Performance Analysis
Removing away the additional one-off “Bargain Purchase Gain” of US$51mm from its income statement, Shutterstock has made an adjusted net income of ~US$60mm for the past 9 months (likely to end 2023 with US$80mm). This would represent an LTM P/E of ~21.6x.
In Q3 2023, their operating expense margin is 93% (COGS: 40%, Marketing: 24%, Product Development: 12%, G&A: 16%). The earnings call mentioned that the spike in Product Development expenses was due to “Giphy-related retention compensation costs” and severance. This also impacted G&A expenses. In Q1 2023, prior to Giphy’s acquisition, Product Development expenses was 7% of total revenue (compared to 12% in Q3 2023). Thus, I expect margin expansion of 8% as Shutterstock completes the Giphy acquisition and further optimises its cost structure.
My expectation for 2024 is that Shutterstock is: Revenue of US$950mm – US$1bn, Net Margins of ~15%, Net Income of US$140-150mm, representing a FWD P/E 11.5x – 12.3x.
Valuation
I am using relative valuation multiples to compare Shutterstock and Getty Images. The reason I would favor using EV/Sales as my main metric to properly reflect the SSTK’s and GETY’s capital structure vs topline. If I were to use EV/EBITDA or EV/EBIT, it would fail to account for the massive interest expense that GETY has to pay for. Furthermore, I did not use P/E because GETY is at a net loss.
On a Forward basis, Shutterstock is currently trading at a 1.94x EV/NTM Revenue, while Getty Images is trading at 3.42x EV/NTM Revenue. With a CAPIQ consensus 24E estimate of US$919mm, my Enterprise Value for SSTK would US$3,143 mm.
EV= Market cap + Net debt
Market cap = EV – Net Debt = US$3,143 mm – US$3.7 mm= US$3,139.3 mm
Compared to its current market cap of US$1,740 bn, that’s a potential upside of 80.4%. With a share outstanding of 35.71 mm, that is a target share price of US$87.91.
On an LTM basis, if I were to value Shutterstock to be equivalent to Getty (3.5x EV/LTM Sales), with Shutterstock’s LTM 2023 Sales of ~US$875mm, my Enterprise Value for SSTK would US$3,211 mm.
EV= Market cap + Net debt
Market cap = EV – Net Debt = US$3,211 mm – US$3.7 mm= US$3,207.3 mm
Compared to its current market cap of US$1,740 bn, that’s a potential upside of 84%. With a share outstanding of 35.71 mm, that is a target share price of US$89.81.
Key Risk
The main risk I have for my investment thesis is that Shutterstock fails to form more AI data partnerships and that the revenue model of this AI data partnership is non-recurring.

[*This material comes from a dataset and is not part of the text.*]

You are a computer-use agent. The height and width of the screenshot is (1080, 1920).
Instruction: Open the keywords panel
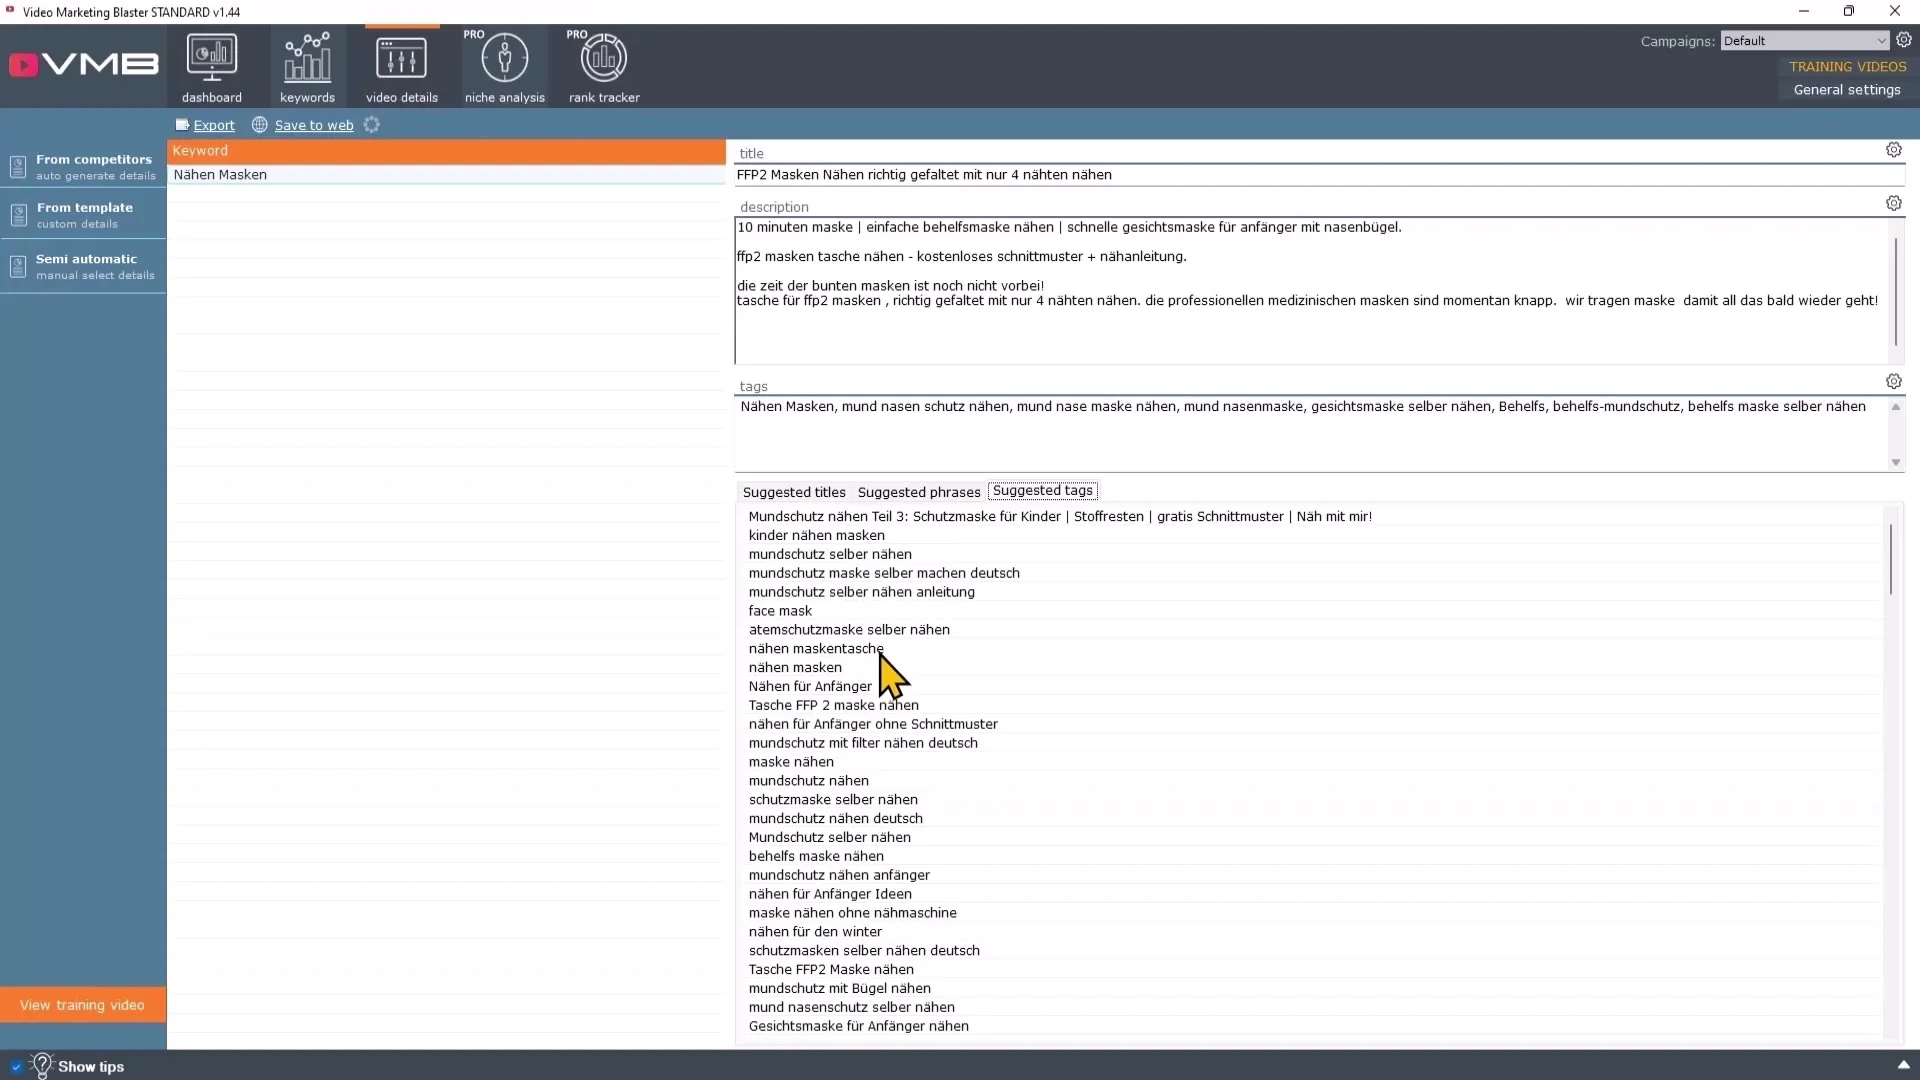[306, 66]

While the subscriptions falling will impact Shutterstock, my main focus for Shutterstock is how it navigates the AI data partnership space.
Additionally, if high-quality photos (like Award-winning photos as opposed to HD images on a normal phone) affect Generative AI models significantly, this could also lower Shutterstock’s AI value proposition compared to Getty’s more-premium content.
Conclusion
I would like to reiterate that the main driver of growth is not going to be subscribers unless the subscriber count somehow 3x its current base within the next year. This doesn’t mean I think its business will but rather that it has matured.
The main driving force for this company will be the liberalisation of Generative AI models. Open-source generative AI models are becoming abundant as the framework has already been built. What businesses require to train their generative AI models are large volumes of data, which is what Shutterstock has.
Shutterstock is gradually transitioning from an e-commerce platform for marketing and stock images into a niche player in the generative AI space.